* Work to complete: A word-for-word copy of the lines below, starting at the line with "Click the Users sidebar icon" and ending at the last one, is what you should give. Omit every picture.
------ Input for this task
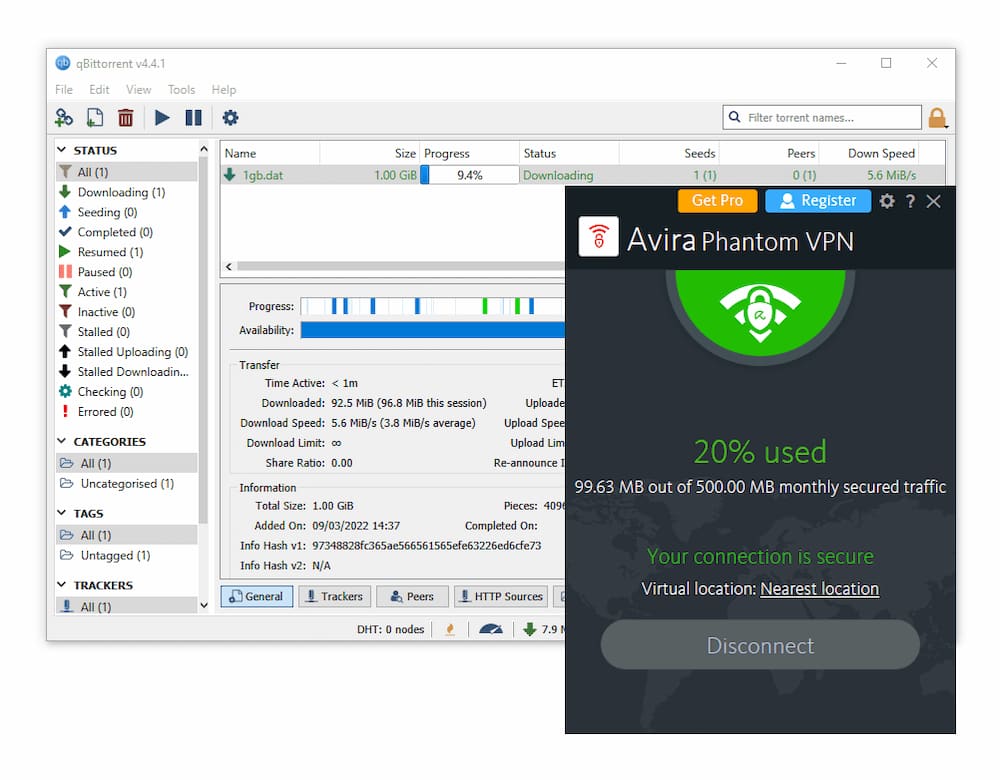Click the 9.4% download progress bar
Viewport: 1000px width, 780px height.
click(x=469, y=173)
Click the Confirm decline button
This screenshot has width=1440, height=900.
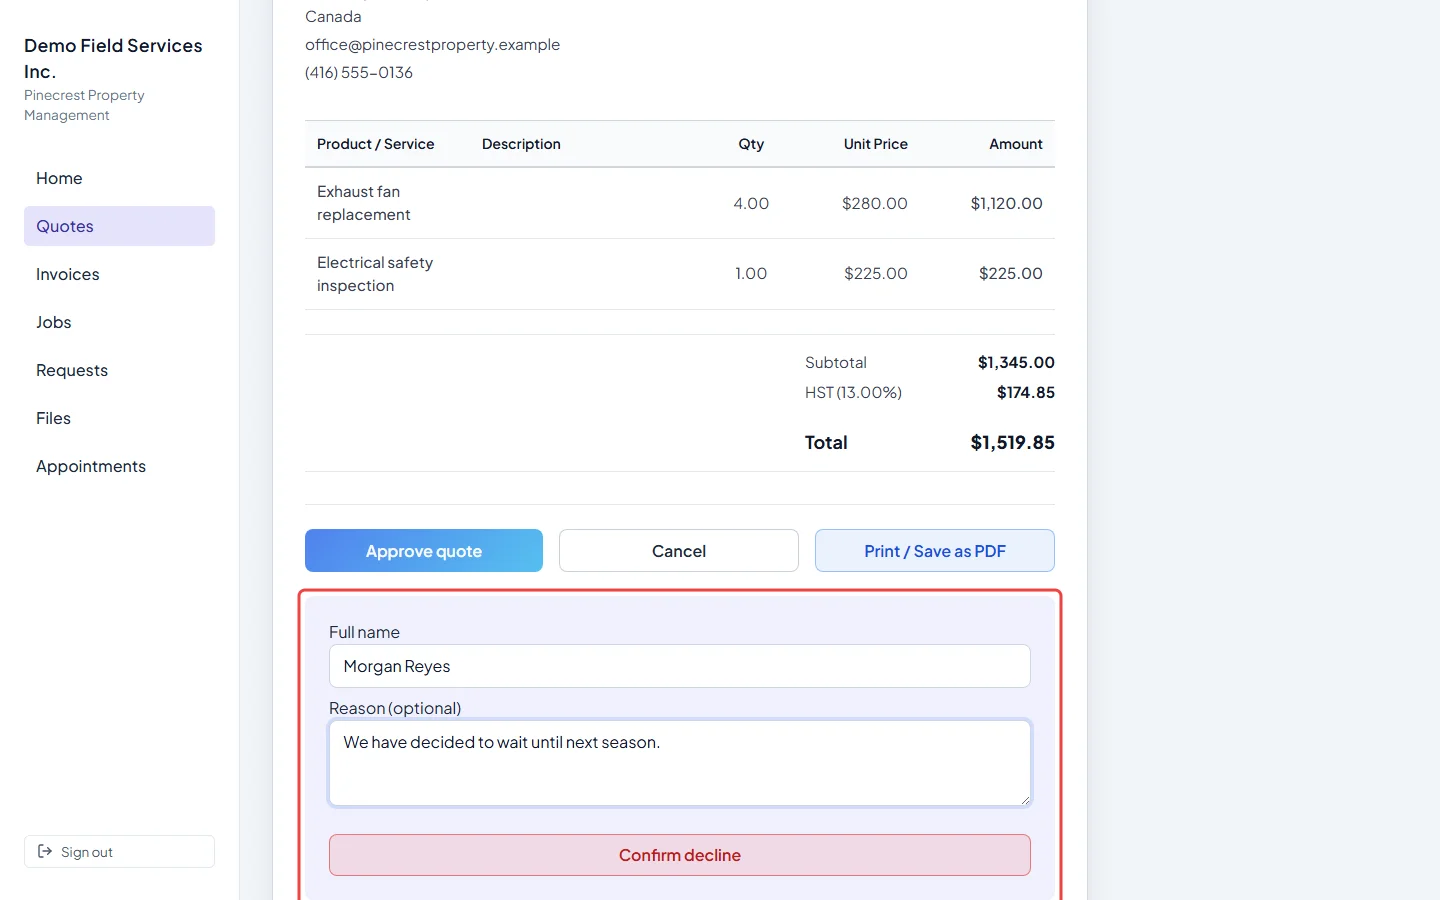680,855
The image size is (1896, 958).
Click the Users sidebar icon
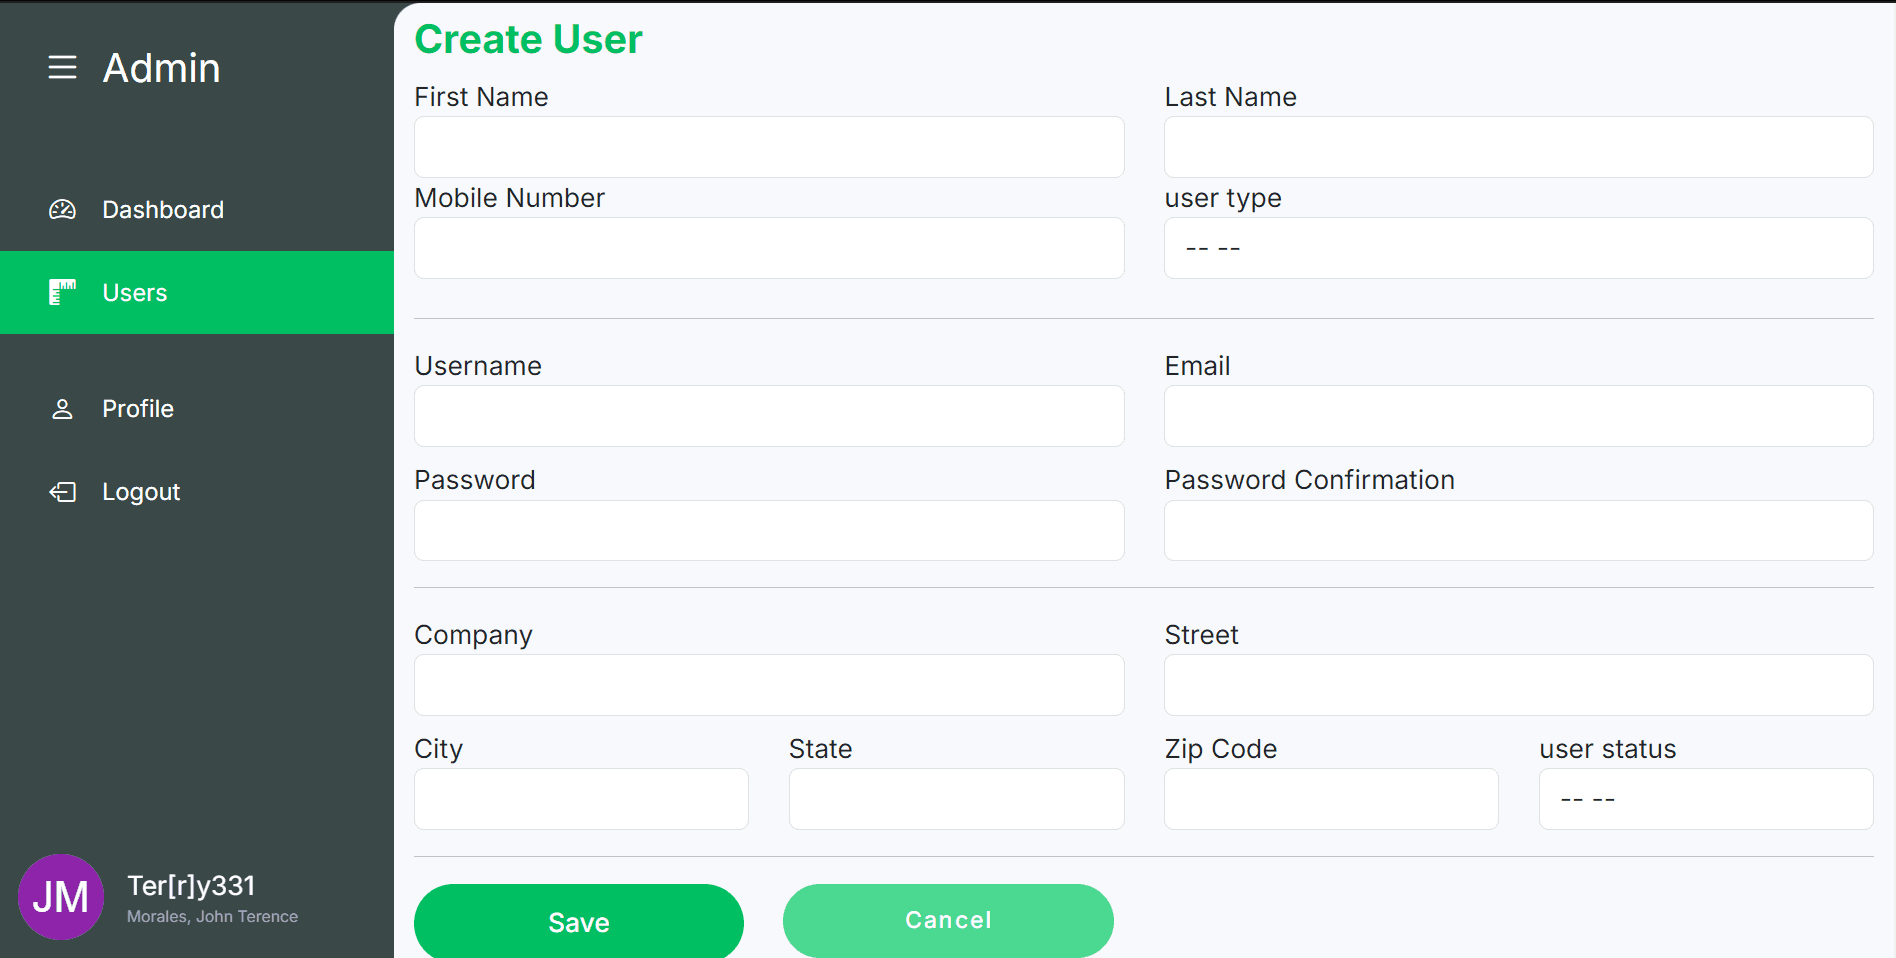tap(62, 292)
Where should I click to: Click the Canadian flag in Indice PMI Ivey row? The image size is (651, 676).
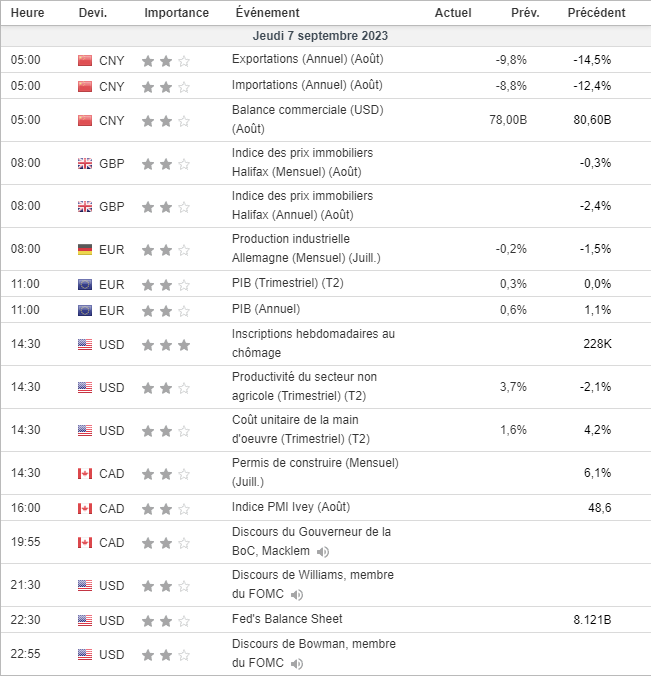pyautogui.click(x=85, y=508)
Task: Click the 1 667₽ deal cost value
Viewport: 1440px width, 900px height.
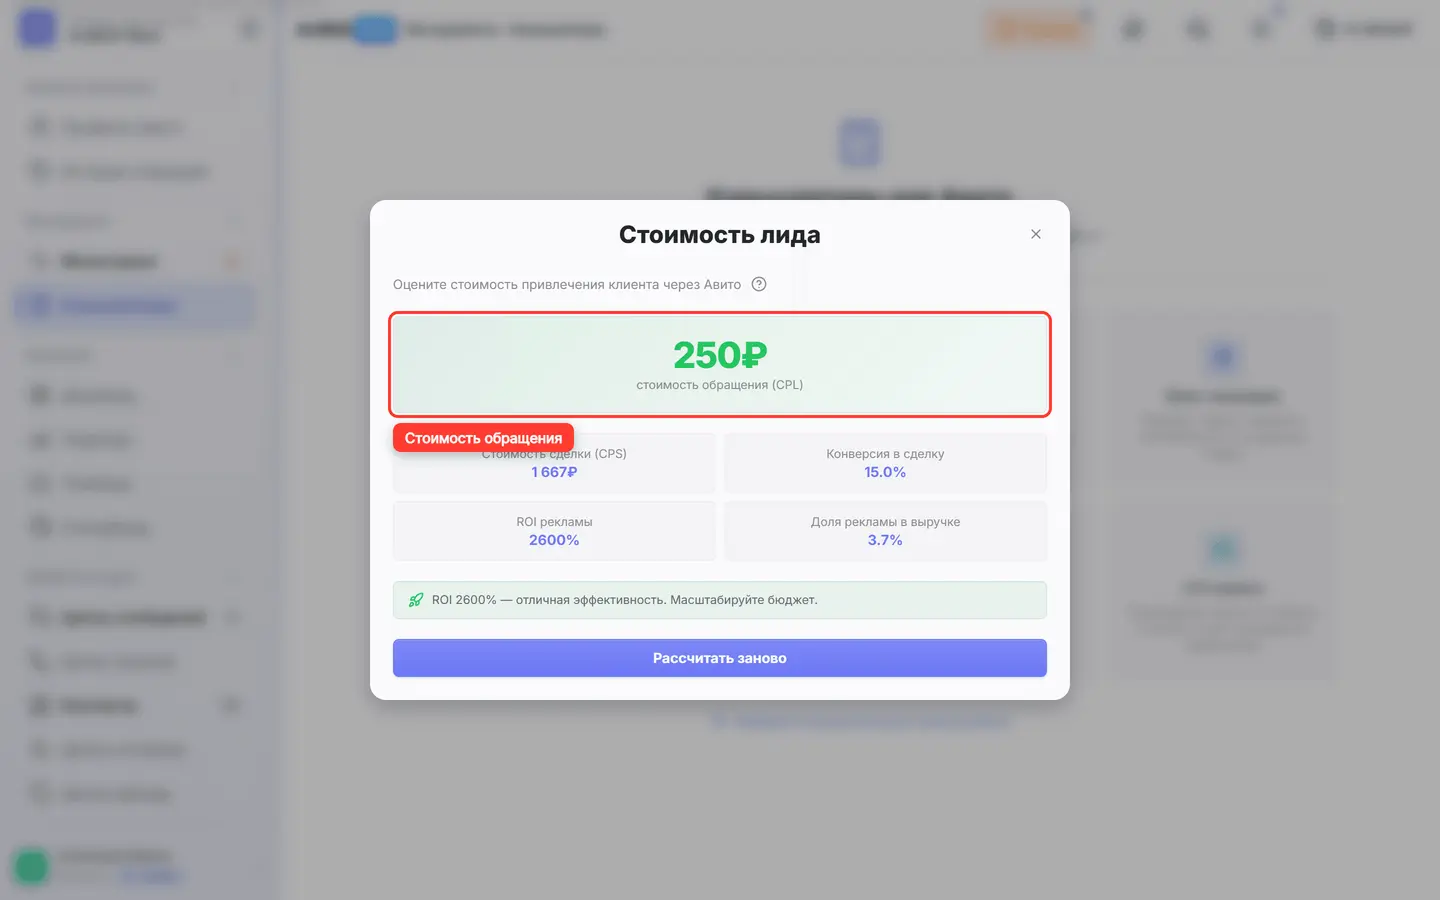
------------
* Solution to the problem:
Click the Users sidebar icon
tap(62, 292)
Where should I click to: Click the Canadian flag in Indice PMI Ivey row? The image size is (651, 676).
pyautogui.click(x=85, y=508)
Task: Click the 1 667₽ deal cost value
Viewport: 1440px width, 900px height.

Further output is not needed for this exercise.